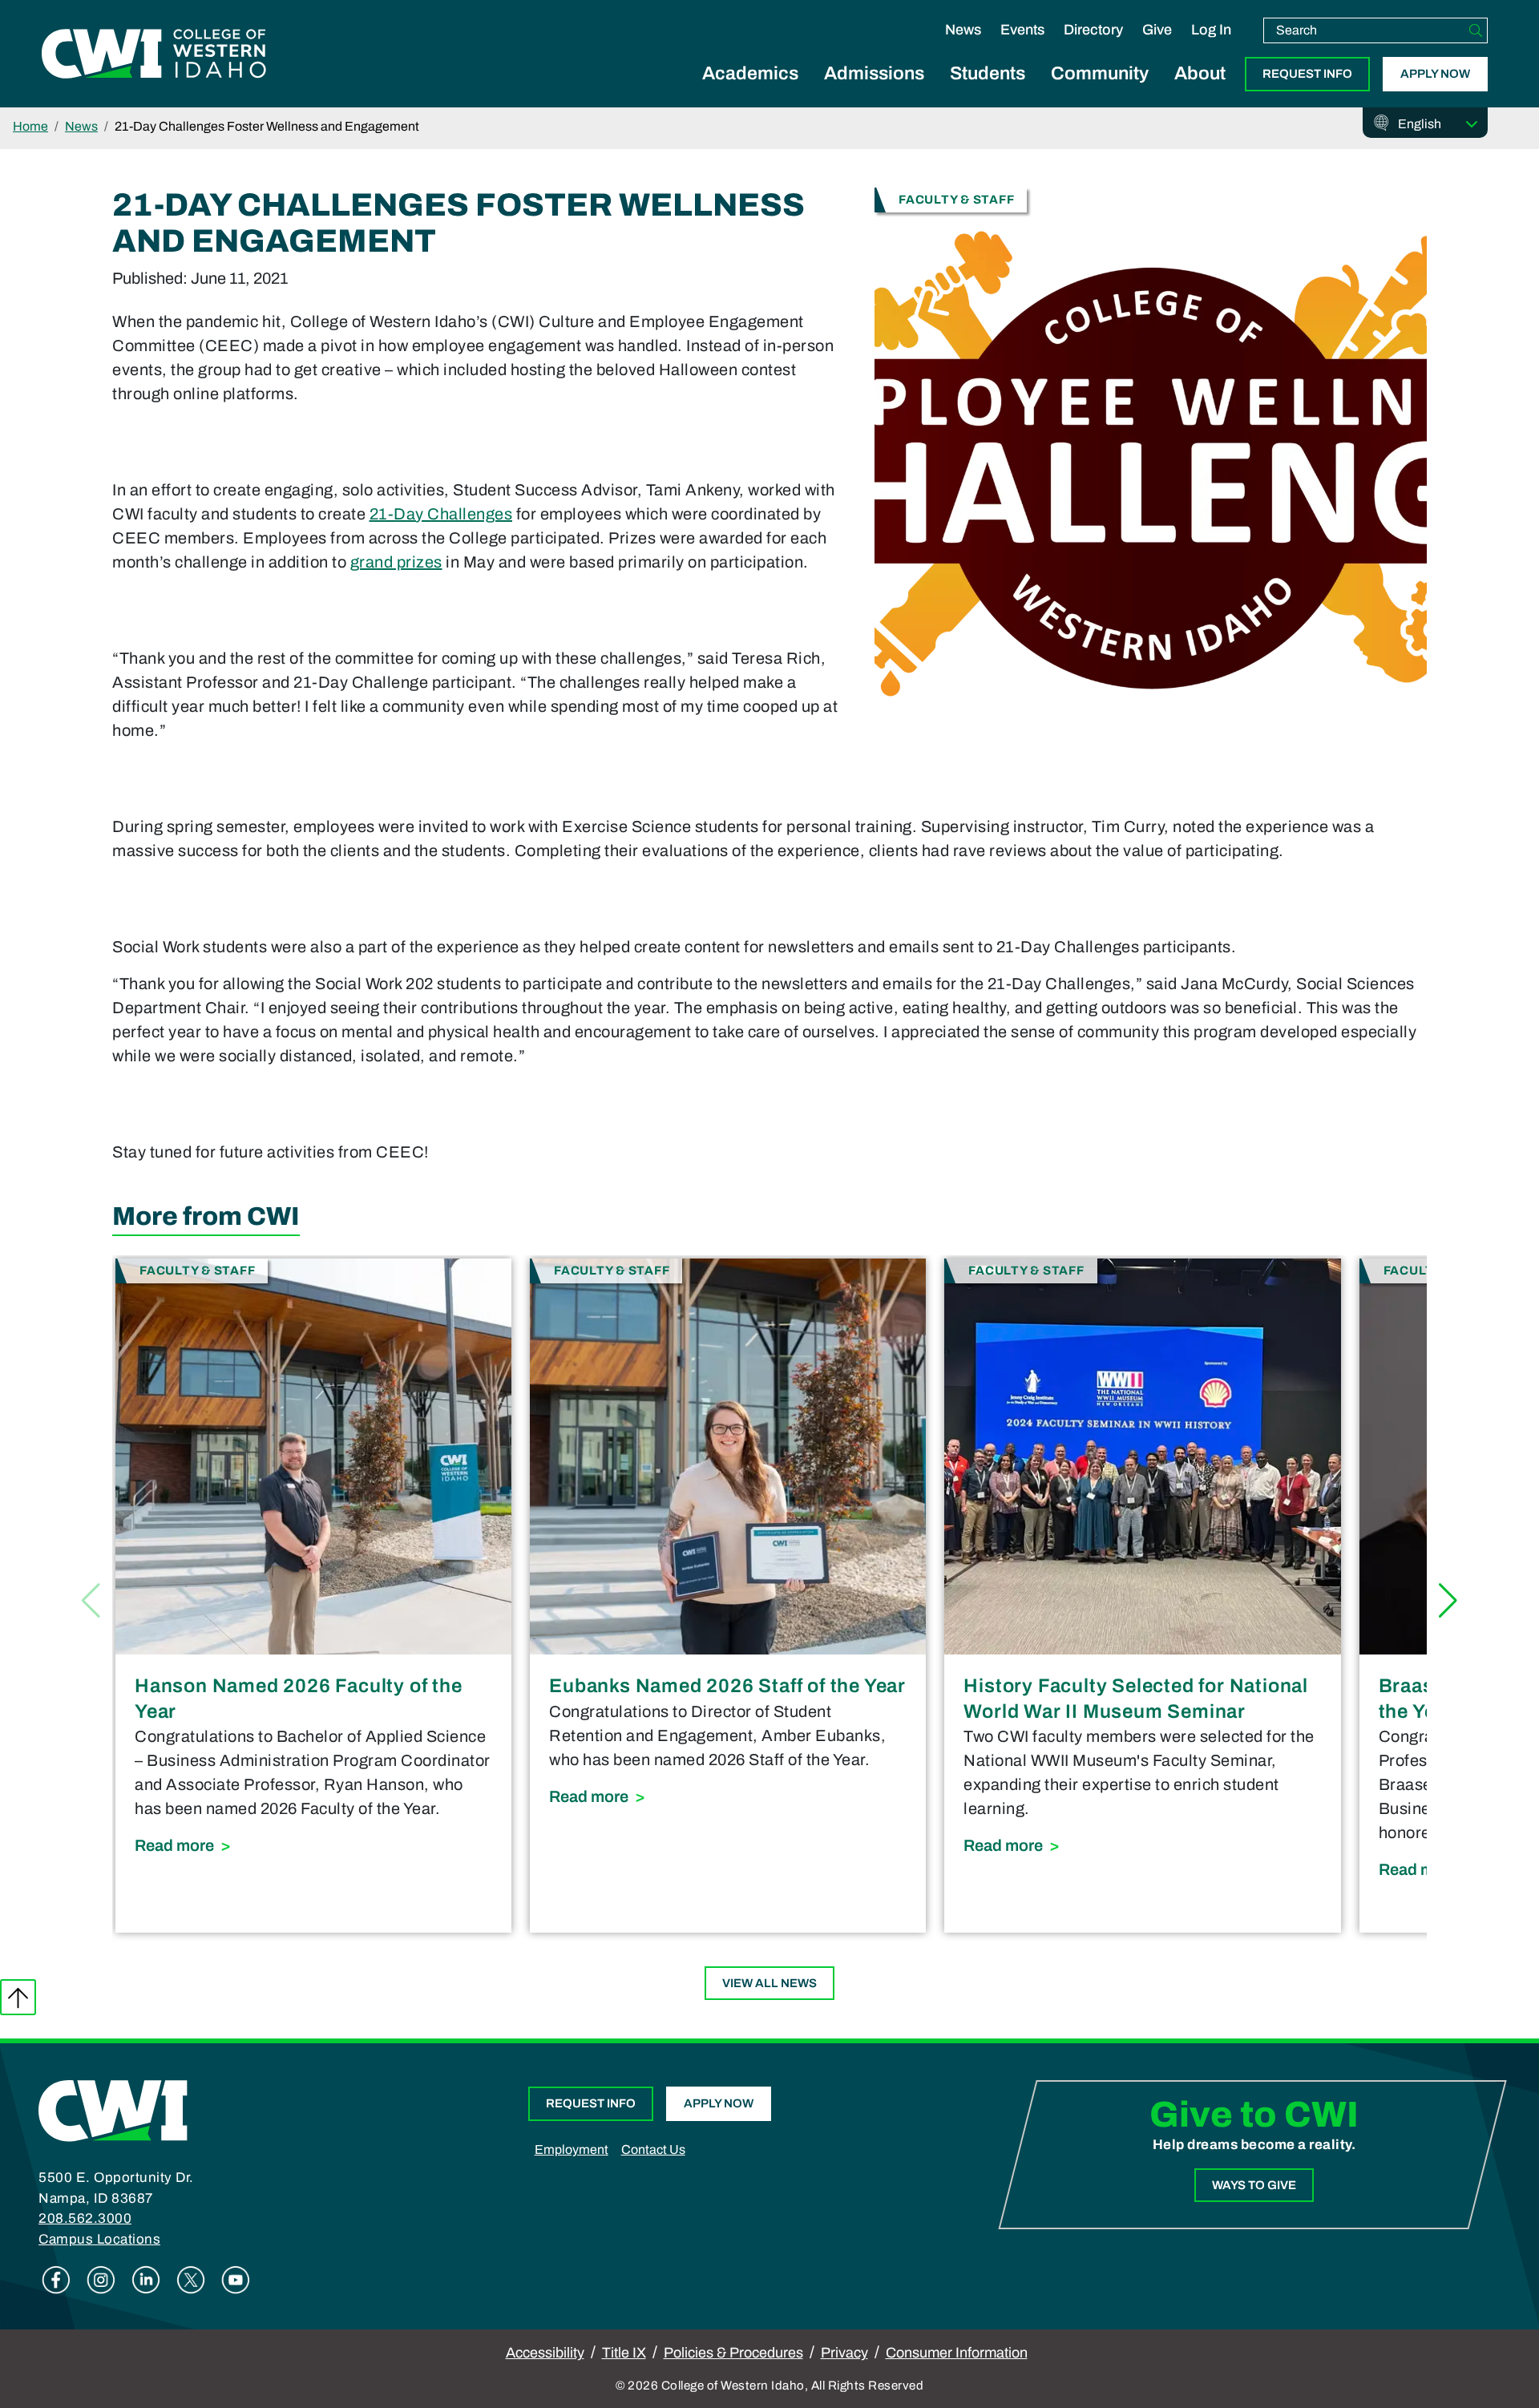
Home (30, 126)
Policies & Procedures (733, 2353)
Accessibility (545, 2353)
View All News (769, 1983)
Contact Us (653, 2149)
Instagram (101, 2279)
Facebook (56, 2279)
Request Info (1307, 73)
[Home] (113, 2110)
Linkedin (146, 2279)
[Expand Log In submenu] (1211, 46)
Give (1157, 30)
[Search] (1475, 30)
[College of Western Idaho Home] (154, 54)
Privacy (844, 2353)
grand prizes (396, 562)
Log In (1211, 30)
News (963, 30)
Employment (571, 2149)
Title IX (624, 2353)
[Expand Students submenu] (987, 91)
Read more (313, 1845)
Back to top (18, 1997)
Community (1100, 73)
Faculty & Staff (956, 199)
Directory (1093, 30)
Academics (750, 73)
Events (1022, 30)
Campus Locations (99, 2239)
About (1200, 73)
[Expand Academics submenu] (750, 91)
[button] (1448, 1600)
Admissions (874, 73)
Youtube (235, 2279)
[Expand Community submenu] (1099, 91)
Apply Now (1435, 73)
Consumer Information (957, 2353)
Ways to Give (1254, 2185)
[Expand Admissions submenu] (874, 91)
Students (987, 73)
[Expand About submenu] (1200, 91)
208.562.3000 (84, 2218)
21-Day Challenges (441, 514)
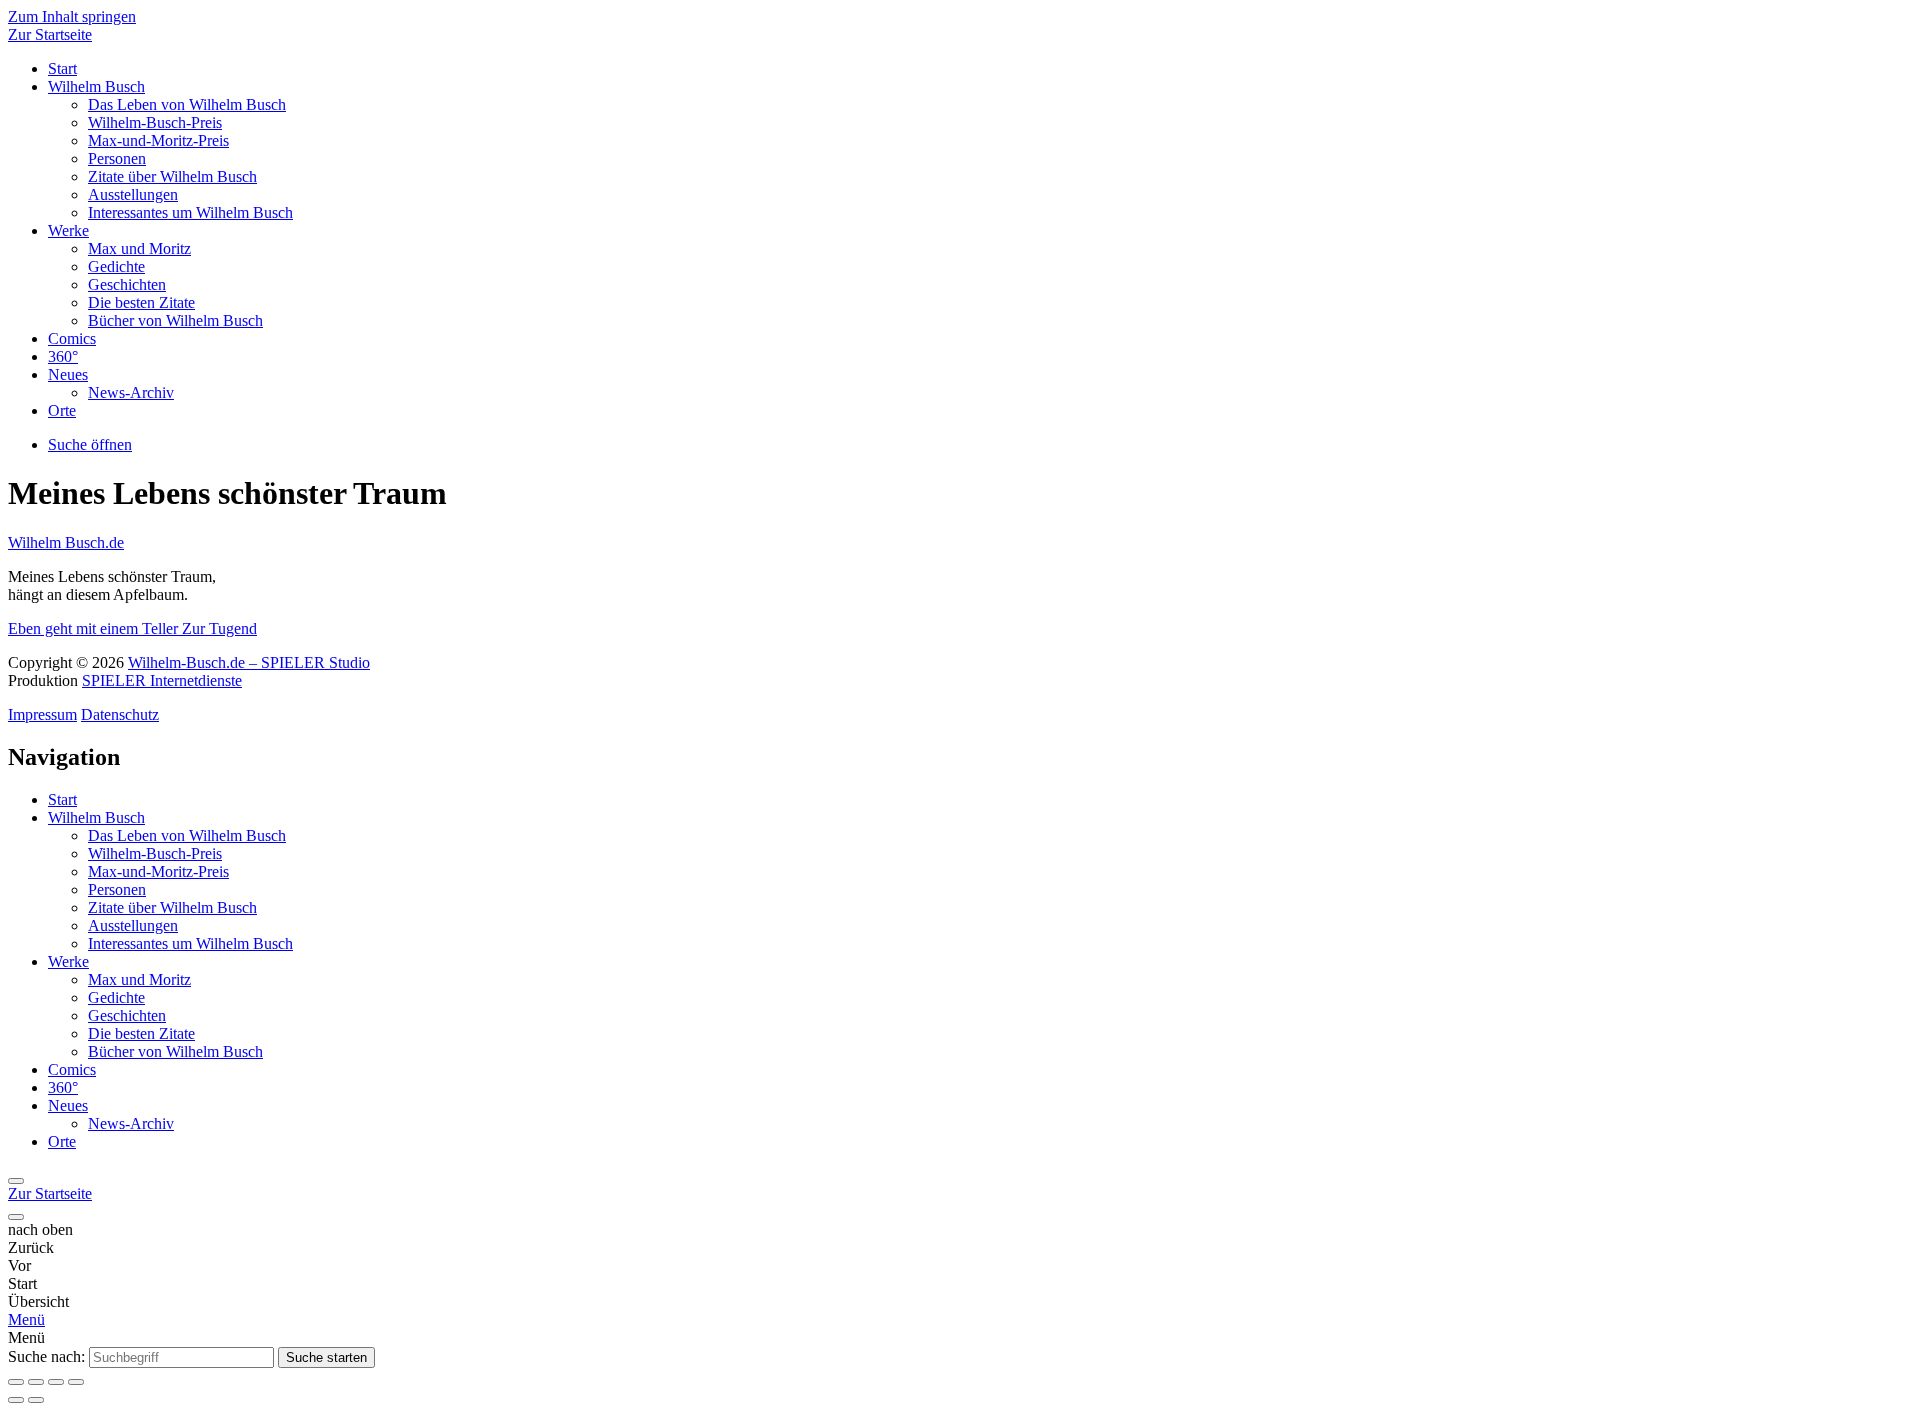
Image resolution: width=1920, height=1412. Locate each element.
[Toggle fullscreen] (56, 1382)
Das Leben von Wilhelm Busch (187, 104)
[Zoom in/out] (76, 1382)
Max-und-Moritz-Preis (158, 140)
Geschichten (127, 284)
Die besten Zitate (141, 302)
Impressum (42, 714)
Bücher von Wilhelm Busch (175, 320)
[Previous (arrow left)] (16, 1400)
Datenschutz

Exercise - An unchanged copy of the listing, with no pictures, should be returned.

Solution for this exercise -
Home (30, 126)
Policies & Procedures (733, 2353)
Accessibility (545, 2353)
View All News (769, 1983)
Contact Us (653, 2149)
Instagram (101, 2279)
Facebook (56, 2279)
Request Info (1307, 73)
[Home] (113, 2110)
Linkedin (146, 2279)
[Expand Log In submenu] (1211, 46)
Give (1157, 30)
[Search] (1475, 30)
[College of Western Idaho Home] (154, 54)
Privacy (844, 2353)
grand prizes (396, 562)
Log In (1211, 30)
News (963, 30)
Employment (571, 2149)
Title IX (624, 2353)
[Expand Students submenu] (987, 91)
Read more (313, 1845)
Back to top (18, 1997)
Community (1100, 73)
Faculty & Staff (956, 199)
Directory (1093, 30)
Academics (750, 73)
Events (1022, 30)
Campus Locations (99, 2239)
About (1200, 73)
[Expand Academics submenu] (750, 91)
[button] (1448, 1600)
Admissions (874, 73)
Youtube (235, 2279)
[Expand Community submenu] (1099, 91)
Apply Now (1435, 73)
Consumer Information (957, 2353)
Ways to Give (1254, 2185)
[Expand Admissions submenu] (874, 91)
Students (987, 73)
[Expand About submenu] (1200, 91)
208.562.3000 (84, 2218)
21-Day Challenges (441, 514)
Image resolution: width=1920, height=1412. Locate each element.
[Toggle fullscreen] (56, 1382)
Das Leben von Wilhelm Busch (187, 104)
[Zoom in/out] (76, 1382)
Max-und-Moritz-Preis (158, 140)
Geschichten (127, 284)
Die besten Zitate (141, 302)
Impressum (42, 714)
Bücher von Wilhelm Busch (175, 320)
[Previous (arrow left)] (16, 1400)
Datenschutz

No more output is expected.